Комендант, не торопясь и не меняя позы, спокойно рассказал о таких вещах, что Тентенников от волнения заерзал на стуле. Оказывается, уже был получен приказ об эвакуации, и она начата, но много военного имущества не погружено. На вокзале исправных паровозов не осталось, а транзитные составы больше через эмскую станцию не идут. К тому же и отряд Грымжи появился снова, а разоружить его трудно теперь, когда основная часть войск уже эвакуирована. Конники Грымжи рассыпались по городу, производят реквизиции в складах. С минуты на минуту комендант ждет, что и за него самого возьмутся.
Договорившись о связи посыльными, Быков поехал обратно на аэродром. Теперь он убедился, что надо действовать только своими силами и сразу же готовить отряд к эвакуации.
«Советоваться не с кем, надо самому принимать решение», – думал он, пока автомобиль мчался по широким улицам Эмска.
– К твоему отцу не заедем? – спросил Тентенников.
– Надо заехать, пока еще есть время. А то, того и гляди, потом не удастся минуты свободной вырвать.
Отец сидел в низенькой комнате с бревенчатым потолком и старательно переливал какую-то смесь из миски в стаканы.
– Вовремя пожаловали! – сказал он, не прекращая своего занятия. – Воистину рад я гостям. А у меня для вас подарочек такой припасен – все отдай, да мало!
Он был в благодушном настроении, расцеловался с обоими и торжественно произнес:
– Не обессудьте старичка, не обижайте!
– Наверно, какое-нибудь новое варенье? – спросил Быков. – Ты у меня на такие вещи большой баловник был.
– Еще бы, – самодовольно сказал старик. – Что уж мне горевать? Такое, можно сказать, яство приготовил, что люди завидуют.
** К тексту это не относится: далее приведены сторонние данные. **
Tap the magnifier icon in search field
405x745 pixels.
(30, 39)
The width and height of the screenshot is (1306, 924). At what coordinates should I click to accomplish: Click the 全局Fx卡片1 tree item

Он налил каждому по стакану чая и, скрестив руки на животе, мечтательно промолвил:
– Очень страдаю от жары, – вот и приходится весь день в комнате сидеть. Тут, по крайности, можно в одних исподниках оставаться. Сижу да на небо зыркаю: грозы дожидаюсь.
– В баньке бы тебе попариться, вот бы пот и отбило, – сказал Тентенников, слизывая с ложки варенье.
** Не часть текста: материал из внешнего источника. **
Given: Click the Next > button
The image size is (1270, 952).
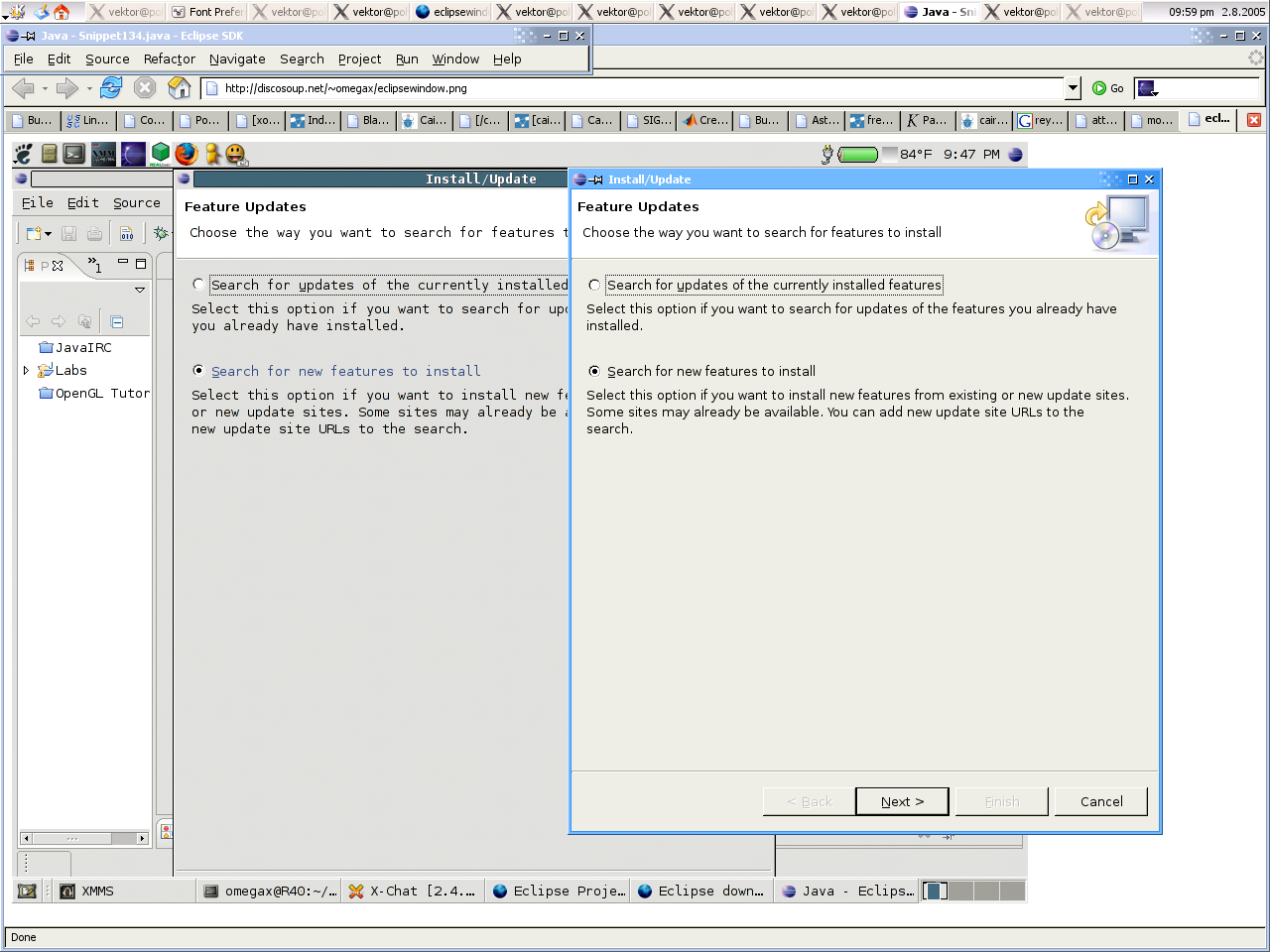Looking at the screenshot, I should 902,801.
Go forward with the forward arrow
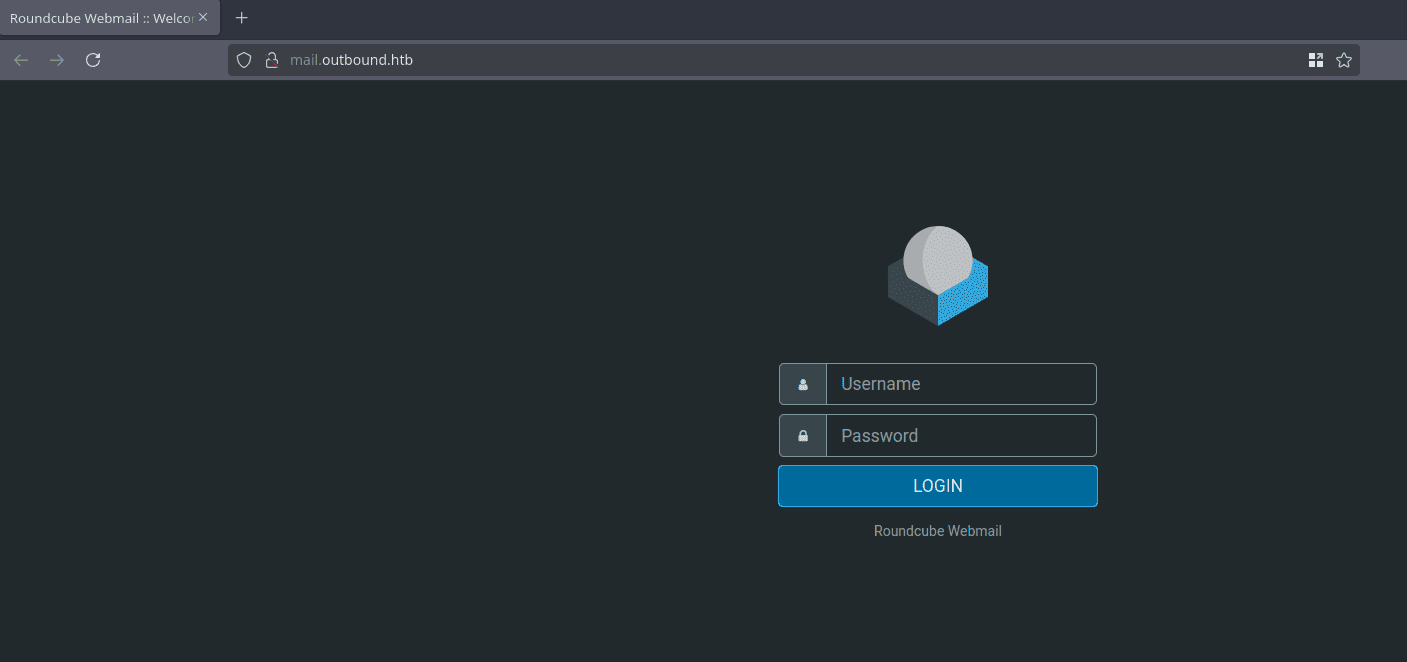The height and width of the screenshot is (662, 1407). point(57,60)
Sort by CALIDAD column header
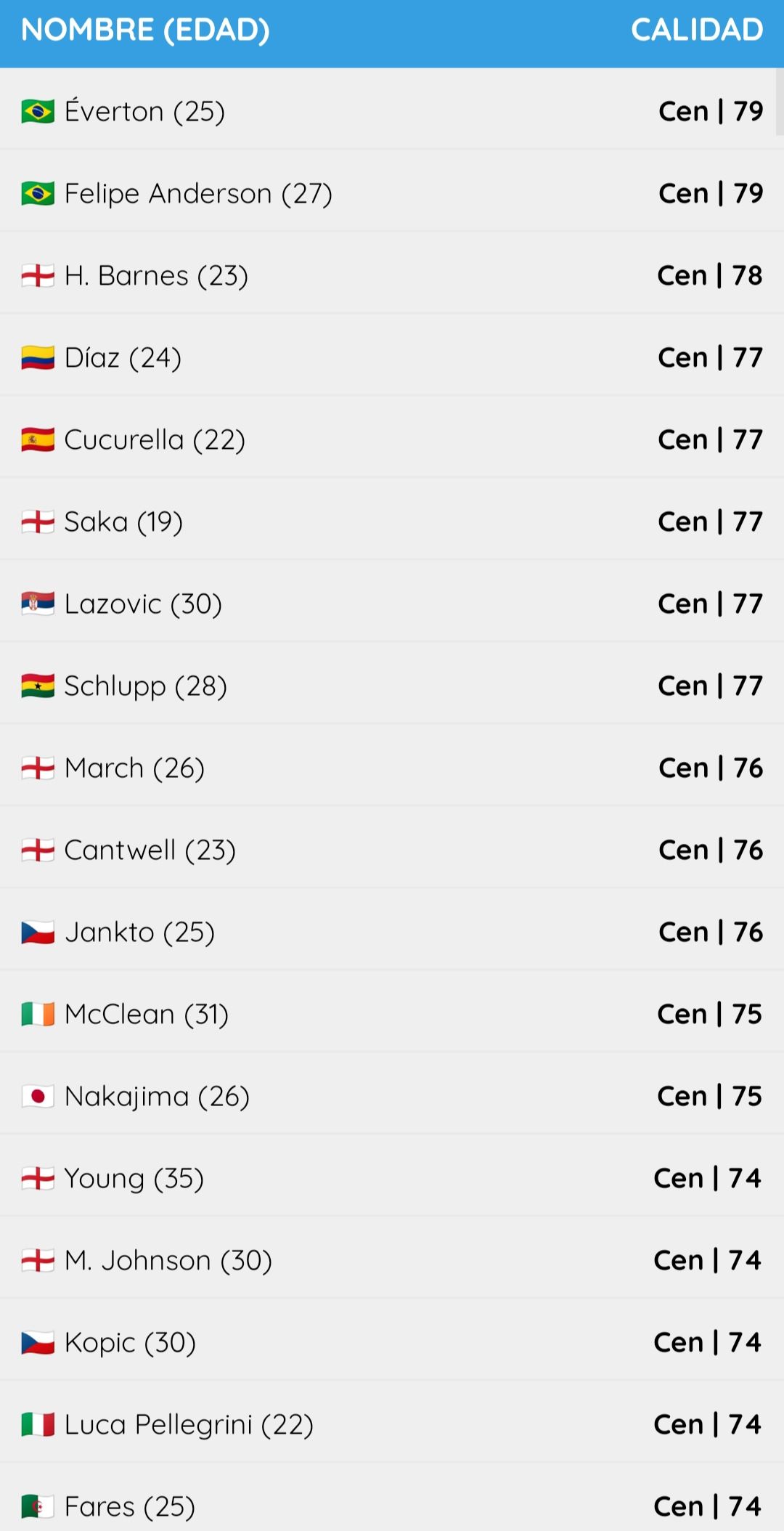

Быков медленно ходил по комнате, не прислушиваясь к разговору старика с Тентенниковым. Теперь его мучила только одна мысль: оставлять в городе самолеты и моторы нельзя. Со дня на день Эмск могли эвакуировать, и тогда авиационное имущество попадет в руки белых. Помощи ждать не от кого, приходилось действовать самому и решать быстро. Кто знает, может быть, через день будет уже поздно…
– Вот что, папаша, – сказал он, – время теперь беспокойное, надо бы тебе сегодня же ко мне перебраться.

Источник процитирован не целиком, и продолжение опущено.